Annual General Meeting of Niscayah Group AB (publ)


Annual General Meeting of Niscayah Group AB (publ) 

At today's Annual General Meeting of Niscayah Group AB (publ) the following was
resolved:

Board of Directors
The Annual General Meeting resolved that the number of board members shall be
seven with no deputy members. The Meeting re-elected Jorma Halonen, Carl
Douglas, Tomas Franzén, Eva Lindqvist, Anders Böös and Ulrik Svensson and new
elected Håkan Kirstein as board members for the period up to and including the
Annual General Meeting 2011. The Meeting re-elected Jorma Halonen as Chairman of
the Board for the corresponding time period.

The fee to the board members for the period up to and including the Annual
General Meeting 2011 was determined to SEK 2,000,000 in total (including
consideration for committee work) to be distributed among the board members as
follows: SEK 600,000 to the Chairman of the Board and SEK 250,000 to each of the
other board members, except the CEO. As consideration for committee work, the
Chairman of the Audit Committee shall receive SEK 100,000 and other members of
the Audit Committee SEK 50,000.
 
Nomination Committee
The Meeting resolved that the Nomination Committee shall consist of five
members. The Meeting re-elected Gustaf Douglas (Investment AB Latour and
others), Mikael Ekdahl (Melker Schörling AB), Marianne Nilsson (Swedbank Robur
fonder), Per-Erik Mohlin (SEB Fonder/SEB Trygg-Liv) and Henrik Didner (Didner &
Gerge fonder) for the period up to the Annual General Meeting 2011. Gustaf
Douglas was re-elected as Chairman of the Nomination Committee. 

Dividend
In accordance with the proposal of the Board, the Meeting resolved to declare a
dividend of SEK 0.30 per share. Tuesday 11 May 2010 was determined as record
date for the dividend, and payment from Euroclear Sweden AB is expected to
commence on Monday 17 May 2010.

Guidelines for remuneration to senior executives
The Annual General Meeting resolved to adopt guidelines for remuneration to
senior executives in accordance with the guidelines adopted by the AGM 2009. The
guidelines principally entail that the remuneration and other terms of
employment shall be competitive and in accordance with market conditions. The
variable remuneration shall have a predetermined cap and amount to maximum 75 %
of the fixed salary. The Board of Directors shall be entitled to deviate from
the guidelines in an individual case, if there are specific reasons for such
deviation.

Implementation of a long-term performance based incentive program
The Annual General Meeting approved the Board of Directors' proposal for
implementation of a long-term performance based incentive program (“LTIP 2010”).
Approximately 20 senior executives and key employees will be offered to
participate in LTIP 2010 and thereby given the opportunity to acquire shares by
private funding in Niscayah Group (“Investment Shares”) at market price on
NASDAQ OMX Stockholm at an amount not exceeding a value of 10 - 25 percent of
the respective participant's annual fixed gross salary for 2010. Provided that
the participant holds the Investment Shares for a minimum period of three years
from the acquisition date and is still employed in Niscayah Group during this
period and that the development of Niscayah Group's EPS during the financial
year 2010 compared to the financial year 2009 will comply with the clearly
measurable performance targets set by the Board of Directors, each Investment
Share will thereafter entitle to allotment of maximum three performance based
Class B shares in Niscayah Group (“Performance Shares”), free of charge.
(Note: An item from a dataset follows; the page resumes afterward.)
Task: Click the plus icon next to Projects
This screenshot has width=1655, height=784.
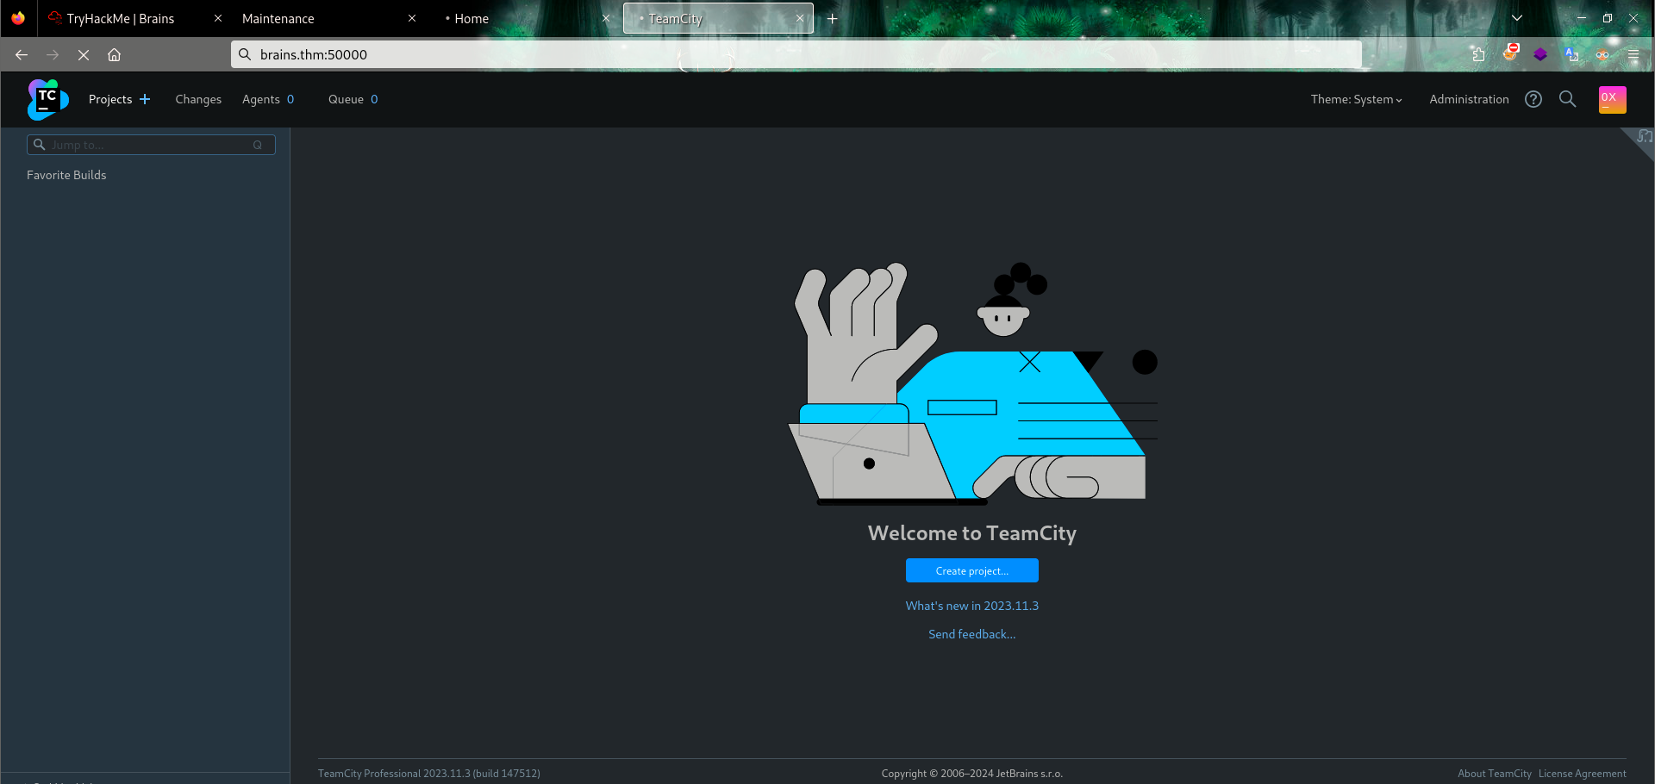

Authorisation for the Board of Directors to resolve on acquisition and transfer
of treasury shares
In accordance with the proposal of the Board of Directors, the Annual General
Meeting resolved to authorise the Board of Directors to resolve, on one or
several occasions during the period until the Annual General Meeting 2011, on
acquisitions and transfers of treasury shares in order to enable the Board of
Directors to finance acquisitions of companies, and to hedge the company's
costs, including costs for social security payments, in connection with the
implementation of LTIP 2010. The company's acquisition of treasury shares may
not exceed 10 percent of the total number of shares in Niscayah Group from time
to time. Transfer of treasury shares may be made as payment of whole or part of
the purchase price in connection with the acquisition of a company and on NASDAQ
OMX Stockholm.



For further information please contact:
Johan Andersson, Investor Relations +46 (0)10 458 80 23



This press release is also available on Niscayah's home page: www.niscayah.com



Niscayah Group AB (publ) is a world leading security partner offering complete
security solutions for clients with high security demands within market segments
such as banking and finance, industry, defense, healthcare and retail.
Niscayah's services are based on modern technology and include access control,
video surveillance, intrusion protection and fire alarm systems.
www.niscayah.com 



Niscayah Group AB discloses the information provided herein pursuant to the
Securities Markets Act and/or the Swedish Financial Instruments Trading Act.
This information was submitted for publication at CET 19:00 on 6 May, 2010.